The algorithm partial_replace()
has the option to abort further replacements
based on a predicate.
#include "atermpp/algorithm.h"
// function object to test if it is an aterm_appl with function symbol "a" or "b"
struct is_a_or_b
{
bool operator()(aterm t) const
{
return (t.type() == AT_APPL) &&
(aterm_appl(t).function().name() == "a" || aterm_appl(t).function().name() == "b");
}
};
aterm_appl a = read_term_from_string("f(f(x))");
aterm_appl b = replace(a, read_term_from_string("f(x)"), read_term_from_string("x"));
assert(b == read_term_from_string("f(x)"));
aterm_appl c = replace(a, read_term_from_string("f(x)"), read_term_from_string("x"), true);
assert(c == read_term_from_string("x"));
The algorithm apply()
applies an operation to the elements
of a list, and returns the result. The for_each()
algorithm applies
an operation to each subterm of a term.
#include "atermpp/algorithm.h"
// Applies a function f to the given argument t.
struct apply_f
{
aterm_appl operator()(aterm_appl t) const
{
return aterm_appl(function_symbol("f", 1), t);
}
};
bool print(aterm_appl t) // The return value true indicates that for_each
// should recurse into the children of t.
{
std::cout << t.function().name() << " ";
return true;
}
aterm_appl t = read_term_from_string("h(g(x),f(y))");
atermpp::for_each(t, print); // prints "h g x f y"
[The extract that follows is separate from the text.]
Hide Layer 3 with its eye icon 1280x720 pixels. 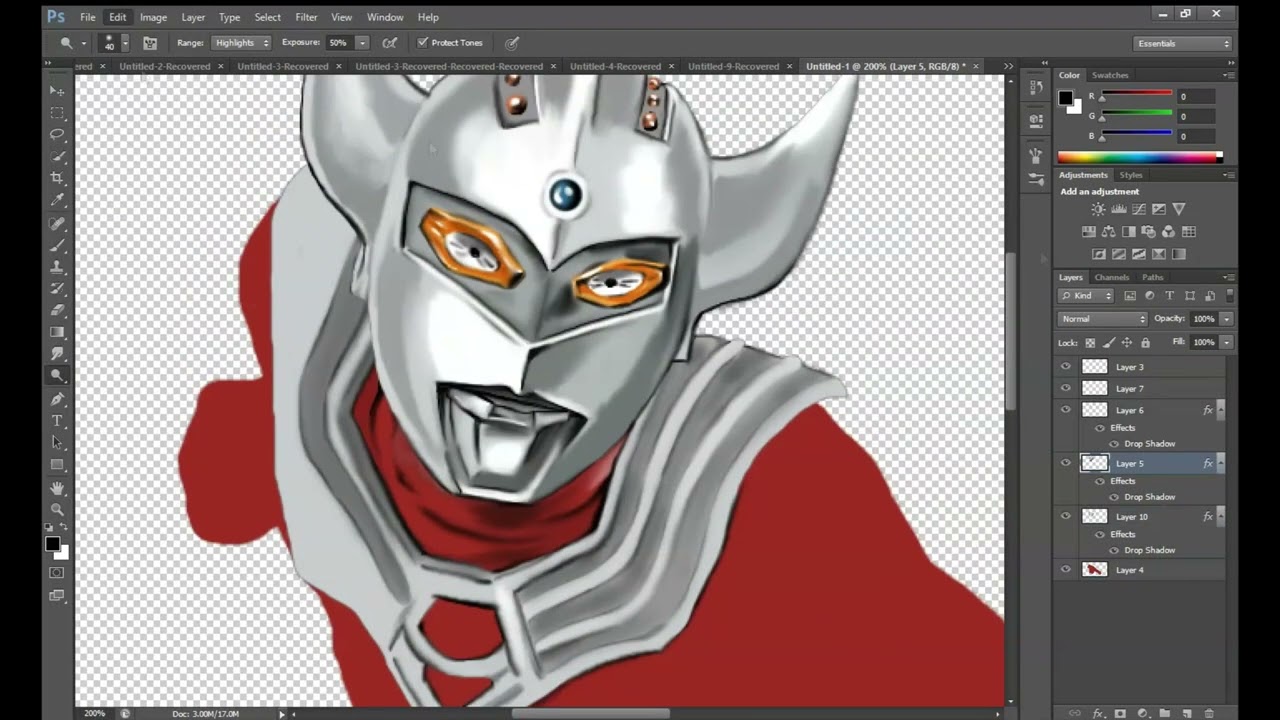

aterm_list l = read_term_from_string("[0,1,2,3]");
l = atermpp::apply(l, apply_f()); // results in [f(0),f(1),f(2),f(3)]
The classes atermpp::traverser
and atermpp::builder
are visitors that can be used
as building blocks of other algorithms. They have the following interface:
template <typename Derived>
struct traverser
{
void apply(const aterm_int& x);
void apply(const aterm_list& x);
void apply(const aterm_appl& x);
void apply(const aterm& x);
};
template <typename Derived>
struct builder
{
aterm apply(const aterm_int& x);
aterm apply(const aterm_list& x);
aterm apply(const aterm_appl& x);
aterm apply(const aterm& x);
};
The function traverser::apply
by default visits all subterms of a term, and the
function builder::apply rebuilds a term by reassembling it from the bottom up. By overriding the
apply
member functions, the default behaviour can be changed. For example, the following is
enough to modify all subterms x
by y
.
struct xy_replacer: public builder<xy_replacer>
{
typedef builder<xy_replacer> super;
using super::apply;
aterm apply(const aterm_appl& x)
{
if (x == atermpp::read_term_from_string("x"))
{
return atermpp::read_term_from_string("y");
}
return super::apply(x);
}
};
atermpp::aterm t = atermpp::read_term_from_string("h(g(f(x),x))");
xy_replacer f;
atermpp::aterm t1 = f.apply(t);
std::cout << "t1 == " << t1 << std::endl;
assert(t1 == atermpp::read_term_from_string("h(g(f(y),y))"));
Note that static polymorphism using the Curiously recurring template pattern
is applied in the visitor classes. The call to super::apply
triggers the default behaviour of apply(aterm_appl)
, which is to recurse into the subterms.